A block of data
# # # # # # #

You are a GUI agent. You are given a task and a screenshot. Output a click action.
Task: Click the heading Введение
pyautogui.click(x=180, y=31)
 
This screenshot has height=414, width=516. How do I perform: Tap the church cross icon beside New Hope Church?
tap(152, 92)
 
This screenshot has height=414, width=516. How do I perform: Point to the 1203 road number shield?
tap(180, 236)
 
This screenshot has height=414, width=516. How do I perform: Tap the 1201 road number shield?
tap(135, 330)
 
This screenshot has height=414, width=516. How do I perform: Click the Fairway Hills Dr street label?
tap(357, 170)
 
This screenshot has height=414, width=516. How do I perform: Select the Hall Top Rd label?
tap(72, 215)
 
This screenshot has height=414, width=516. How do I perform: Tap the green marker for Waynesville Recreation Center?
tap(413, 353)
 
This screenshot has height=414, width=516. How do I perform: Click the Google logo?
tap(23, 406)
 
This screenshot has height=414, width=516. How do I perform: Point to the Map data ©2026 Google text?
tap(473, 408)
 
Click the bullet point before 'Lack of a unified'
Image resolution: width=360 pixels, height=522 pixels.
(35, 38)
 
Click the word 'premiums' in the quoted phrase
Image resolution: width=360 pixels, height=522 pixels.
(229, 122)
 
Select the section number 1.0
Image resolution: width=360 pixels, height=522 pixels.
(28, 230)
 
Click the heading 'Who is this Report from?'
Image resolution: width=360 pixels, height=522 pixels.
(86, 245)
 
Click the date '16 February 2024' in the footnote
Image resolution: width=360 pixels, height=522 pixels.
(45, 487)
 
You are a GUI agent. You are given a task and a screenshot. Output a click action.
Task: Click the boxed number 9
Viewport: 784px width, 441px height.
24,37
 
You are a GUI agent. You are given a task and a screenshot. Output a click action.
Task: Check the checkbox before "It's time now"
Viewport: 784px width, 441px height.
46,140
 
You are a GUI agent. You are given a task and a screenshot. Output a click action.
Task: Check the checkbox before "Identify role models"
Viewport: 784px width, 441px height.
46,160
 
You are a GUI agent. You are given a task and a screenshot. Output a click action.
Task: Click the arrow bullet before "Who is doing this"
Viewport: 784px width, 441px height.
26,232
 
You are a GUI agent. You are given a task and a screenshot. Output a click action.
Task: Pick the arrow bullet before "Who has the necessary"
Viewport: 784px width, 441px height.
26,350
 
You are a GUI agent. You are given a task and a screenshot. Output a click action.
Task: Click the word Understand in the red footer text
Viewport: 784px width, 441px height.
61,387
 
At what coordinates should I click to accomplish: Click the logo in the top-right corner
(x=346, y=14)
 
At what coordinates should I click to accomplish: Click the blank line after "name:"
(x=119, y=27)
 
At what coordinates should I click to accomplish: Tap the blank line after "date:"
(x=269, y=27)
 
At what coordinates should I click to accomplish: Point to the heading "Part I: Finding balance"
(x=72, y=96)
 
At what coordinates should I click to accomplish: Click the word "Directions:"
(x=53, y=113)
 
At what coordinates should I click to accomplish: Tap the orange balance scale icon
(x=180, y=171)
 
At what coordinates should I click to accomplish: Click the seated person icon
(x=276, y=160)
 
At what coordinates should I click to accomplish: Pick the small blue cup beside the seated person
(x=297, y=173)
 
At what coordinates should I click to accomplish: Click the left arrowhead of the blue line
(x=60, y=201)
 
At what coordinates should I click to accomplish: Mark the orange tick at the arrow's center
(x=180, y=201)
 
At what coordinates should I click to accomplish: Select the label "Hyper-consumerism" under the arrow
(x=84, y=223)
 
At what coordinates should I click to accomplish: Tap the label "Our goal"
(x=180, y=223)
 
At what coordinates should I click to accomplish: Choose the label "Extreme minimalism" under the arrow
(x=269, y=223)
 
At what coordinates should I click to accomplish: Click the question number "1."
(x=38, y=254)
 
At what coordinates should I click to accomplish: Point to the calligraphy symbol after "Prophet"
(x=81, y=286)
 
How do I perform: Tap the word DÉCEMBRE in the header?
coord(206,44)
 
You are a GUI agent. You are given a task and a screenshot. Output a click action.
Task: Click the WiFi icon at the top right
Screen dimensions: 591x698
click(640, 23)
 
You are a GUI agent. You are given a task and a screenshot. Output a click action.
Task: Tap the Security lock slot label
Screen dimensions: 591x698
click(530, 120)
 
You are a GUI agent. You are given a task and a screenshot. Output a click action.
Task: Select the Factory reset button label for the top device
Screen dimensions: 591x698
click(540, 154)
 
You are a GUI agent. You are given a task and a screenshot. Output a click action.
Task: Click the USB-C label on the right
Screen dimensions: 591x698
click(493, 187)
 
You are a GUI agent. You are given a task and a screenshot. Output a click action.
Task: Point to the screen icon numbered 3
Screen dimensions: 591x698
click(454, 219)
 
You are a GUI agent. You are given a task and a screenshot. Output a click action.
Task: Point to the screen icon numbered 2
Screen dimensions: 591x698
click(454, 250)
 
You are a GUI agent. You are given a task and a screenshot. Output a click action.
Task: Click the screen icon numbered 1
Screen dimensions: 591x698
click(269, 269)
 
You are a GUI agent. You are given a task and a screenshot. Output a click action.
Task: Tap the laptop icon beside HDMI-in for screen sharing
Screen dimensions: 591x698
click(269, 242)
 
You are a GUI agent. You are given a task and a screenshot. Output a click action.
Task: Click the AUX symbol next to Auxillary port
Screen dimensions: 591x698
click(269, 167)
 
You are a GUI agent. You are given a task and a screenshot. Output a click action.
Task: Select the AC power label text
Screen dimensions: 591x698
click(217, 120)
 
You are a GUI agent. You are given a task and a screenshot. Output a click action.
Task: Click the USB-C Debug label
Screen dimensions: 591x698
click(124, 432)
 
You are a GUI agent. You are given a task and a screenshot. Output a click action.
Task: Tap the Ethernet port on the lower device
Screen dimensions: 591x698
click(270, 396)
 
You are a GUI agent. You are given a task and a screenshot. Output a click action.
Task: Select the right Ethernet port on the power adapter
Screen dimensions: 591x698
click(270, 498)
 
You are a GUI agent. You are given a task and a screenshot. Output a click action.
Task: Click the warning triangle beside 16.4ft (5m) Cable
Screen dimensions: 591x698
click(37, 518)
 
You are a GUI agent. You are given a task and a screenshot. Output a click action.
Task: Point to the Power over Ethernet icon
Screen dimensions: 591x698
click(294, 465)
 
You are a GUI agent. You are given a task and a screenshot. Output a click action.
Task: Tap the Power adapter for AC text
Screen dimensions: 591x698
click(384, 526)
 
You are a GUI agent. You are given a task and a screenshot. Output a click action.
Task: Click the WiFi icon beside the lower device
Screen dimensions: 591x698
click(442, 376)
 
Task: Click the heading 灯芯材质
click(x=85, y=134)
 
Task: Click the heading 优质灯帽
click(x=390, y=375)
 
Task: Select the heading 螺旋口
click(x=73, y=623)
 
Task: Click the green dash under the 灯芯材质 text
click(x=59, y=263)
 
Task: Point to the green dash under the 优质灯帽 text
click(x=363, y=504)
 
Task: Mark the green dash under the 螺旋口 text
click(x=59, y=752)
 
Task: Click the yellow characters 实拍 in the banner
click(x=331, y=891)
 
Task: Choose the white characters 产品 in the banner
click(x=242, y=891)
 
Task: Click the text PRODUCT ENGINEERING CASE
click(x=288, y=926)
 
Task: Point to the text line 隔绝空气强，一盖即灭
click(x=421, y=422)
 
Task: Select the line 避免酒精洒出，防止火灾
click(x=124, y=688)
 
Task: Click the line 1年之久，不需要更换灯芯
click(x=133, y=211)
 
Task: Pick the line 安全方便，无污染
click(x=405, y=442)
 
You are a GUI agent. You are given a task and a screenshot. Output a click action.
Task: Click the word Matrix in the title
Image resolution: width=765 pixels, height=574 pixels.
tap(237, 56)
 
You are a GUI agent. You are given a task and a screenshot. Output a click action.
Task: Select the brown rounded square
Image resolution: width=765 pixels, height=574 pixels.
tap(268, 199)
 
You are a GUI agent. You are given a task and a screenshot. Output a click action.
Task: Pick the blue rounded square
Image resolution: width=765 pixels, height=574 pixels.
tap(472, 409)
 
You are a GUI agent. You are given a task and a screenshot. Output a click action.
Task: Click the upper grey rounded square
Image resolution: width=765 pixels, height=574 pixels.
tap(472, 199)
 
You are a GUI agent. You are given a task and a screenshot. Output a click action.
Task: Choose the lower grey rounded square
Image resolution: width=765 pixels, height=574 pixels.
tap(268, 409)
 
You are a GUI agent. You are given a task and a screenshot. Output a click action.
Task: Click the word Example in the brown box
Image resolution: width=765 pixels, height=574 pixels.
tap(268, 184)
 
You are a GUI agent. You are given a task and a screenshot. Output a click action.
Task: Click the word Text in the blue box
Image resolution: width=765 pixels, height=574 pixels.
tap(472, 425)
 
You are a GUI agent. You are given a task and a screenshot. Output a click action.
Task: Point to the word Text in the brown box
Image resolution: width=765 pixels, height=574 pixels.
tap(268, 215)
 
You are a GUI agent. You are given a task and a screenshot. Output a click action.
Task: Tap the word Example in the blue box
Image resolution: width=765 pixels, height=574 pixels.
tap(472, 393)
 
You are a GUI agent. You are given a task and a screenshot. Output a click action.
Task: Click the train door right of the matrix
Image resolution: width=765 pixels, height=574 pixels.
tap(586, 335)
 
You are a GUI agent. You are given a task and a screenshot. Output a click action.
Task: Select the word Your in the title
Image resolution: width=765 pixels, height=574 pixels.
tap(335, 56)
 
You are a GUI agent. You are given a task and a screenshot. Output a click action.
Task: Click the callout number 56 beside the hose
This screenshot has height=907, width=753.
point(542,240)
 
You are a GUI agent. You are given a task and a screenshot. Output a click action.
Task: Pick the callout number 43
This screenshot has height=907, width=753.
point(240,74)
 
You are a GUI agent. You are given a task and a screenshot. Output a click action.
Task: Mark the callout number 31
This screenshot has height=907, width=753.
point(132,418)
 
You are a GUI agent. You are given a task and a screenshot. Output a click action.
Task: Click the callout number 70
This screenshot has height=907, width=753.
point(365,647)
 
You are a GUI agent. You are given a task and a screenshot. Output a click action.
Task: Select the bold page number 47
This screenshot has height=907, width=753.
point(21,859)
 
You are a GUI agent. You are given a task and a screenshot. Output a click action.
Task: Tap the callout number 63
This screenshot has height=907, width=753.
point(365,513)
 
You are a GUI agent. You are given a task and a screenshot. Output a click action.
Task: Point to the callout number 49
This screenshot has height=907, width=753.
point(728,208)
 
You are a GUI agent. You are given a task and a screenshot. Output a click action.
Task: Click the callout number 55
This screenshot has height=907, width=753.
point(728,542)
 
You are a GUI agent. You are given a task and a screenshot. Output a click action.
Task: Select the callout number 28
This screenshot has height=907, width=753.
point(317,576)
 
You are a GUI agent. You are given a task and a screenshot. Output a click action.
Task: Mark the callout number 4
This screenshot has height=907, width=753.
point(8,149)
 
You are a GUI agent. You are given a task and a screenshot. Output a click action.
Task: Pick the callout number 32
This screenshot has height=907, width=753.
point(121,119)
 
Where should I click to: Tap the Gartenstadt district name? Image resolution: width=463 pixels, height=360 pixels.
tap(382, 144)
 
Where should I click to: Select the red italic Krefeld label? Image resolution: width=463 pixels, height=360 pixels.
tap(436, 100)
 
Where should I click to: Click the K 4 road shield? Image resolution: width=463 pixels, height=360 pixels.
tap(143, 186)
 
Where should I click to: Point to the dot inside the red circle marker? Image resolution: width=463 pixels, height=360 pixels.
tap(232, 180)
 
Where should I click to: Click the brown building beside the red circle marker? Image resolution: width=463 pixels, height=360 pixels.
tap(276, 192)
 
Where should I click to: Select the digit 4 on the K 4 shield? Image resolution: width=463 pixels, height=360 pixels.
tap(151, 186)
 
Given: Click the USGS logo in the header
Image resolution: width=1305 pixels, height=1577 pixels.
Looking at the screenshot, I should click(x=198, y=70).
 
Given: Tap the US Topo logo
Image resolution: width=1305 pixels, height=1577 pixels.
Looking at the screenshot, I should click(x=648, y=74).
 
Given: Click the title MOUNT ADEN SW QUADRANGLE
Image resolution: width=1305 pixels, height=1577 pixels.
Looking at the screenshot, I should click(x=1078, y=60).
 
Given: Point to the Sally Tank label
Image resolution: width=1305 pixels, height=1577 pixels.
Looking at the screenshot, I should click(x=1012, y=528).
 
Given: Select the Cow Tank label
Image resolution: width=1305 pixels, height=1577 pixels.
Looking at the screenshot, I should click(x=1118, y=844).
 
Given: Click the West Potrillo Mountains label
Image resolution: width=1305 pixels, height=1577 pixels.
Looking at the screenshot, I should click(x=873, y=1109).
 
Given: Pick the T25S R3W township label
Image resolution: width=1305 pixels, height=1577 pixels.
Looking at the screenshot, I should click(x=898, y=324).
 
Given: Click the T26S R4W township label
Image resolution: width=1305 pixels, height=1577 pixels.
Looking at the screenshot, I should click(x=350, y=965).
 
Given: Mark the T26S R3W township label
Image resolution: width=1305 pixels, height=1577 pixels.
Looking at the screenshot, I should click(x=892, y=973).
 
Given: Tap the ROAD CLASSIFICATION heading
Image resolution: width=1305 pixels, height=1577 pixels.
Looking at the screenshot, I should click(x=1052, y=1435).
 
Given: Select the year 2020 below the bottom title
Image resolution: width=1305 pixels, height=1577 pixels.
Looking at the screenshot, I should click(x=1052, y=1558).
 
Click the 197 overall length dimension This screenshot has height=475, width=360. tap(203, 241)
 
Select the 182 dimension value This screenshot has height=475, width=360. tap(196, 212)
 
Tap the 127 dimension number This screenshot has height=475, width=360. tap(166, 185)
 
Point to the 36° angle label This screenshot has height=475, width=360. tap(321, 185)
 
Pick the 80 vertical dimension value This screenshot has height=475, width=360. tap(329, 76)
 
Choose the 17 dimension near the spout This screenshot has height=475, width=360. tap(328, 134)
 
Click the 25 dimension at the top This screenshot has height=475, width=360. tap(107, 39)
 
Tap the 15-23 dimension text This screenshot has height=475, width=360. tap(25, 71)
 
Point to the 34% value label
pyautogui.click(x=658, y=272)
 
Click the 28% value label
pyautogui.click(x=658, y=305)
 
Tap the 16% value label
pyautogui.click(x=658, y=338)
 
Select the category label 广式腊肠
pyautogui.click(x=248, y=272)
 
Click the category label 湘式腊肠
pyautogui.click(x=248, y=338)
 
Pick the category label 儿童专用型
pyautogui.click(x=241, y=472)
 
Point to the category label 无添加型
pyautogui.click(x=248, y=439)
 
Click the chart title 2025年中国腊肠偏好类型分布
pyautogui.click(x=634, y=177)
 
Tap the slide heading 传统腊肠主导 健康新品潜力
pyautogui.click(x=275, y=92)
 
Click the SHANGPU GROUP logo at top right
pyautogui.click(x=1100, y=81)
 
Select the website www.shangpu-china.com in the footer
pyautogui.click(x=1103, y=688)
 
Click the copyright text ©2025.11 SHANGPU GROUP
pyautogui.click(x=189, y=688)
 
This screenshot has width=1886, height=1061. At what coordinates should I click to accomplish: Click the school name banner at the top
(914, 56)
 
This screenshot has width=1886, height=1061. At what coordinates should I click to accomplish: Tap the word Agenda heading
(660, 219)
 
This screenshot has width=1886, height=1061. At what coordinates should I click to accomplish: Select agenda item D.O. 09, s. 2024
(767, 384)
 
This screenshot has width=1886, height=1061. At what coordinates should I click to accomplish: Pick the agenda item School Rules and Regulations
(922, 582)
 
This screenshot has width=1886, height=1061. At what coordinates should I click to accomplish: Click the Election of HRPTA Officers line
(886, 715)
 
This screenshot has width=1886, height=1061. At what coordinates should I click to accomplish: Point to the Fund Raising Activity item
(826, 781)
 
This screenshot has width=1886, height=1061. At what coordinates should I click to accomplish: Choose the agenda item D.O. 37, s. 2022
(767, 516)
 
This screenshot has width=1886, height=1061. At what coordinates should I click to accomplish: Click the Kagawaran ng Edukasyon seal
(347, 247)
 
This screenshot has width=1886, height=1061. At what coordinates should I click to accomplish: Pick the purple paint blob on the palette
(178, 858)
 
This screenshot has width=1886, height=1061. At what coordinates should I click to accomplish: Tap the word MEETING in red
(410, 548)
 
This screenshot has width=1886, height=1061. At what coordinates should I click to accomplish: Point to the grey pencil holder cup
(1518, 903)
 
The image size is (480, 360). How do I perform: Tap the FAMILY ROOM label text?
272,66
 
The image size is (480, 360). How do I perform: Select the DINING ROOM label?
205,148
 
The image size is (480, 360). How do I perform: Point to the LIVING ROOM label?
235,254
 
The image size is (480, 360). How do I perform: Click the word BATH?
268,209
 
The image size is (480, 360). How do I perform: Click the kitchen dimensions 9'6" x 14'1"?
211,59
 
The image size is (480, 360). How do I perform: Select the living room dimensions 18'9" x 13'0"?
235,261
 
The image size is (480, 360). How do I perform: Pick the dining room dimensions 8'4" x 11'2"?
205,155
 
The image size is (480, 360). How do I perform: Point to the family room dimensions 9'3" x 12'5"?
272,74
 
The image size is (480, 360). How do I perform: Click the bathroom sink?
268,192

# # # # # # #

- [BRIEF] Lay out as a numbered list the entries from the line that contains "Where should I click to: Select the red" through the line that contains "tap(232, 180)", skipping blank lines.

- [WRITTEN ANSWER]
1. Where should I click to: Select the red italic Krefeld label? Image resolution: width=463 pixels, height=360 pixels.
2. tap(436, 100)
3. Where should I click to: Click the K 4 road shield? Image resolution: width=463 pixels, height=360 pixels.
4. tap(143, 186)
5. Where should I click to: Point to the dot inside the red circle marker? Image resolution: width=463 pixels, height=360 pixels.
6. tap(232, 180)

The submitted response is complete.